>>>

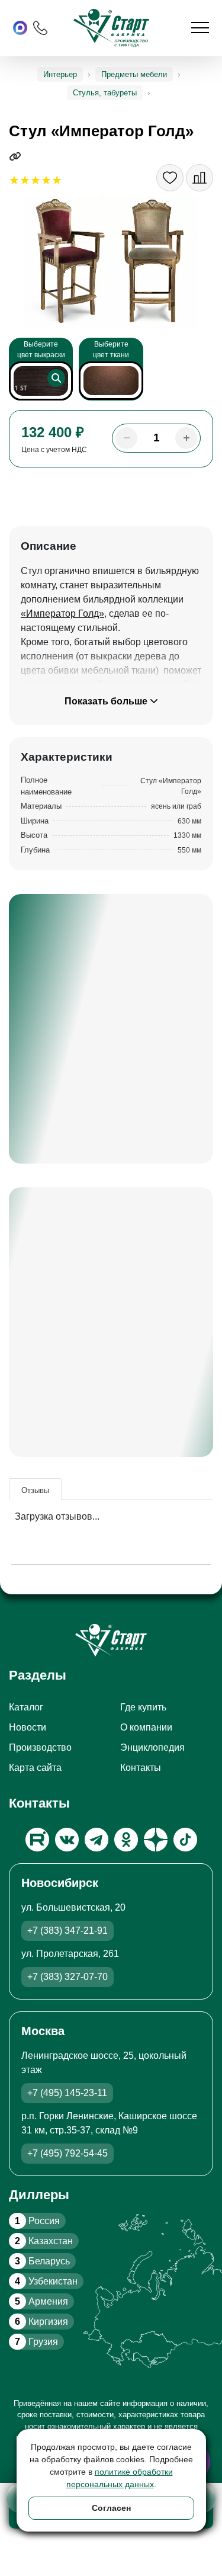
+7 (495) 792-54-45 (67, 2153)
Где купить (143, 1707)
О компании (146, 1727)
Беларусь (42, 2261)
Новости (27, 1727)
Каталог (26, 1707)
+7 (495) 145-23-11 (67, 2093)
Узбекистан (46, 2281)
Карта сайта (35, 1768)
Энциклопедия (152, 1747)
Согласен (111, 2508)
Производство (40, 1747)
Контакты (140, 1768)
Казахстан (44, 2241)
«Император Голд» (62, 613)
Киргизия (41, 2322)
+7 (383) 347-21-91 (67, 1930)
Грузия (36, 2342)
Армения (41, 2301)
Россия (37, 2221)
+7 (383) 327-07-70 (67, 1977)
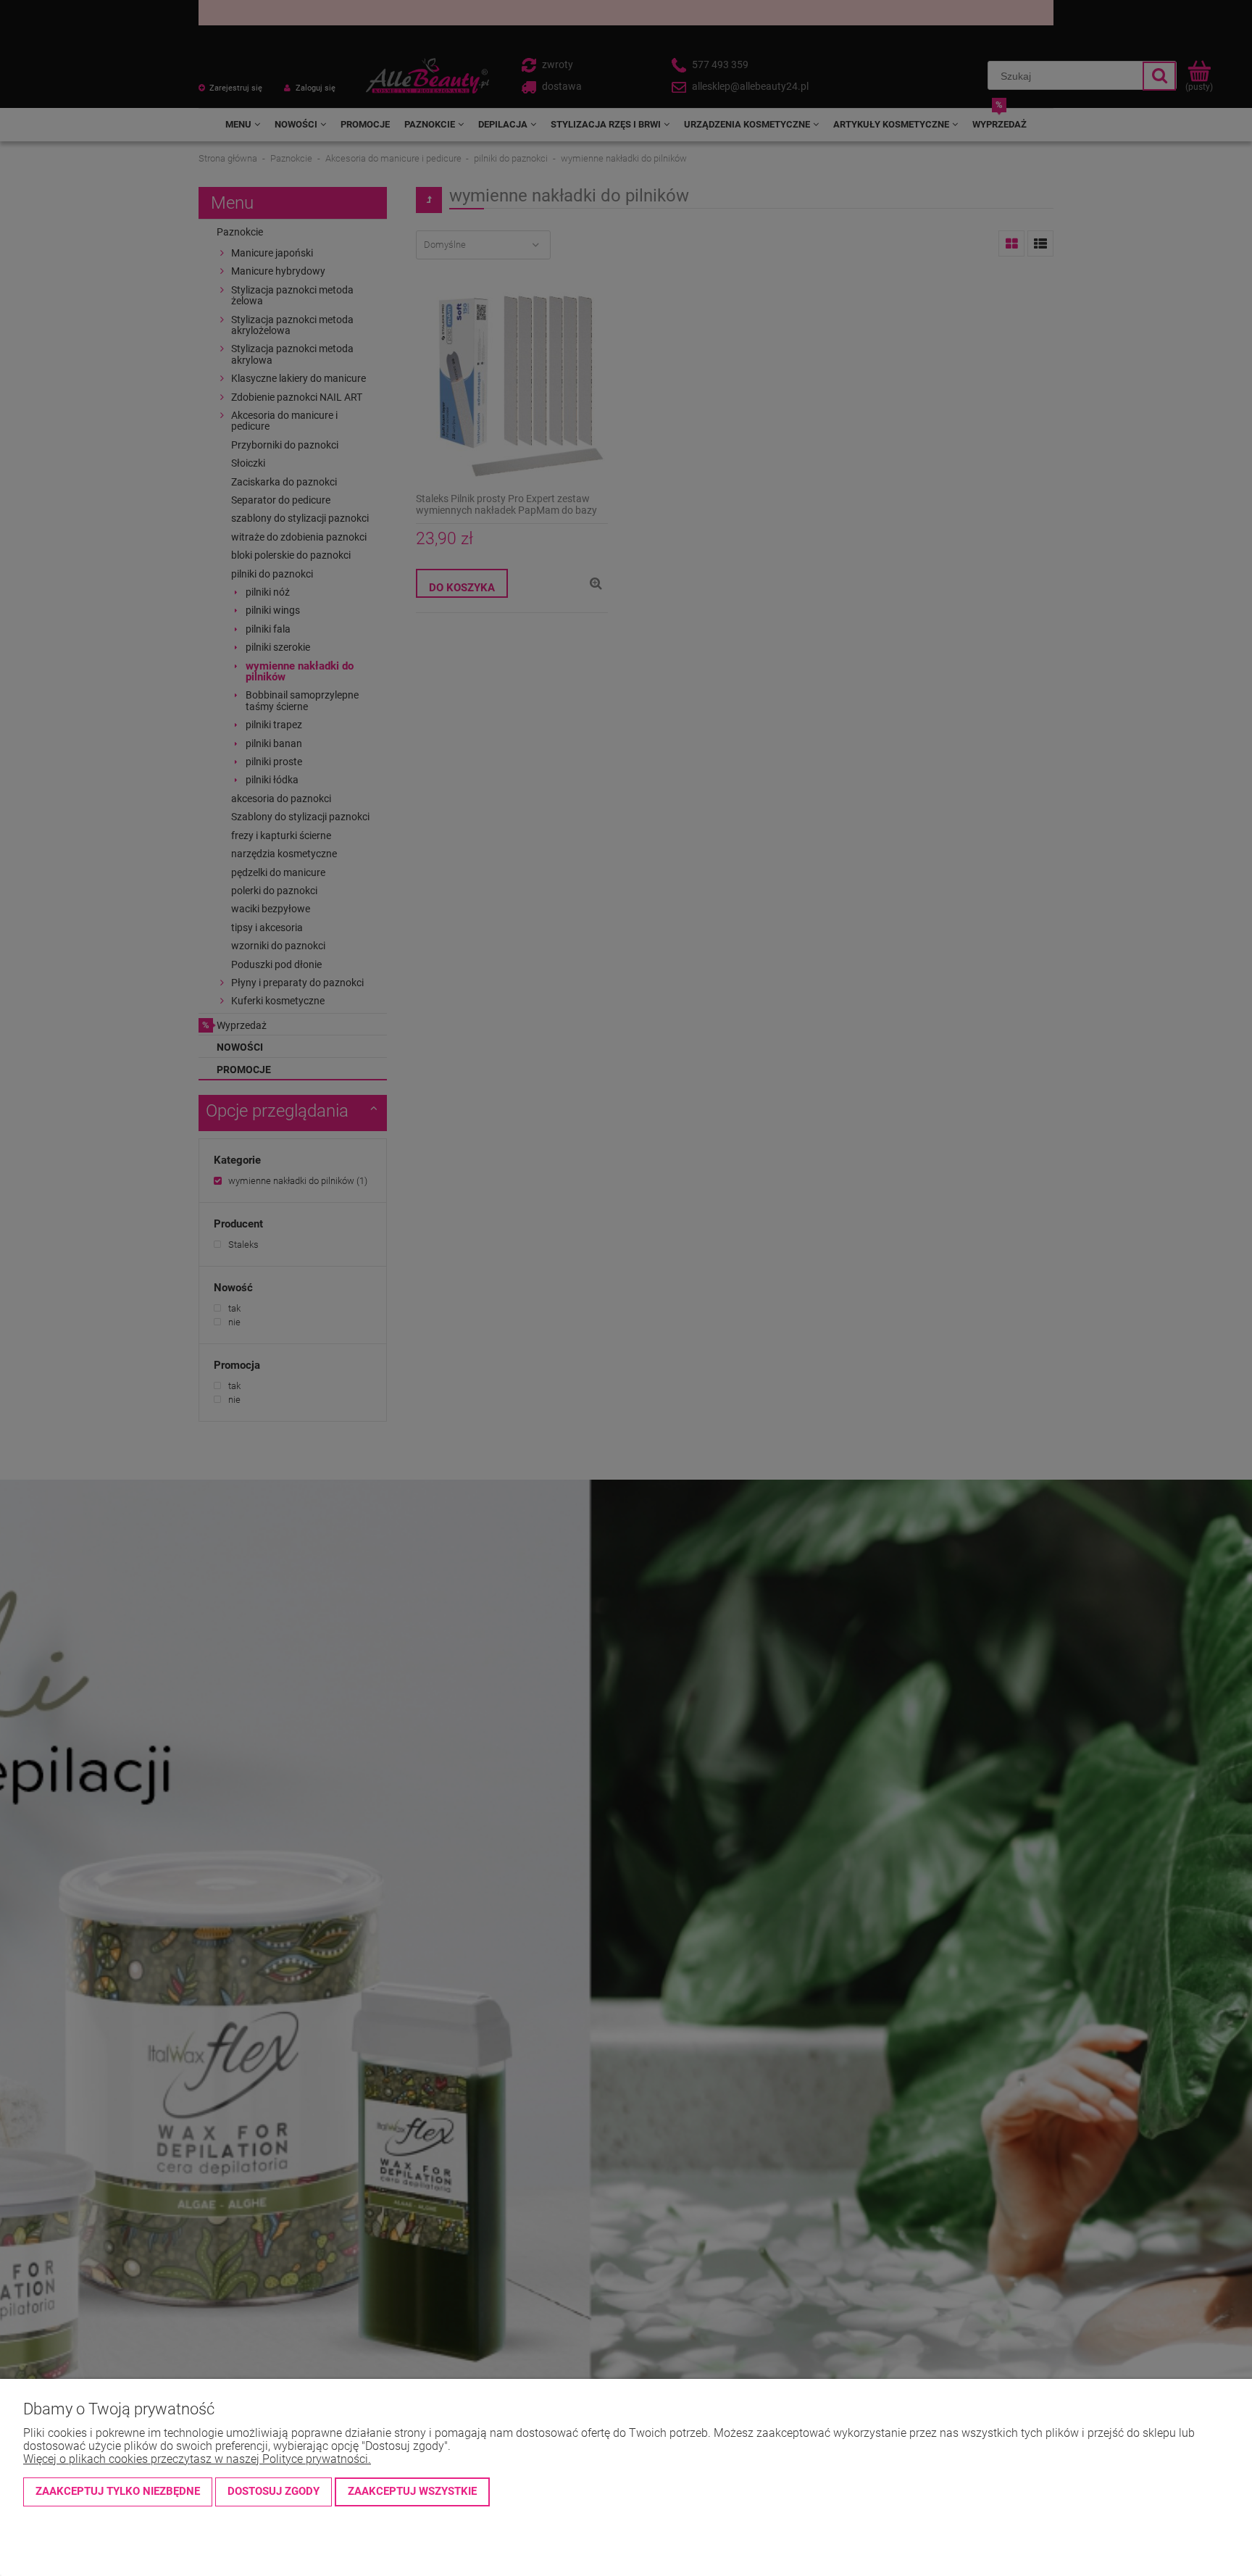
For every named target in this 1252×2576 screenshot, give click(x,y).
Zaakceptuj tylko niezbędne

<<<

* WORK ORDER: Having located the line with "Энциклопедия (152, 1747)", copy it exactly along with every later line through the end of the listing above, but omit the pictures.

* RESPONSE:
Энциклопедия (152, 1747)
Согласен (111, 2508)
Производство (40, 1747)
Контакты (140, 1768)
Казахстан (44, 2241)
«Император Голд» (62, 613)
Киргизия (41, 2322)
+7 (383) 347-21-91 (67, 1930)
Грузия (36, 2342)
Армения (41, 2301)
Россия (37, 2221)
+7 (383) 327-07-70 (67, 1977)
For every named target in this 1252×2576 screenshot, give click(x,y).
Zaakceptuj tylko niezbędne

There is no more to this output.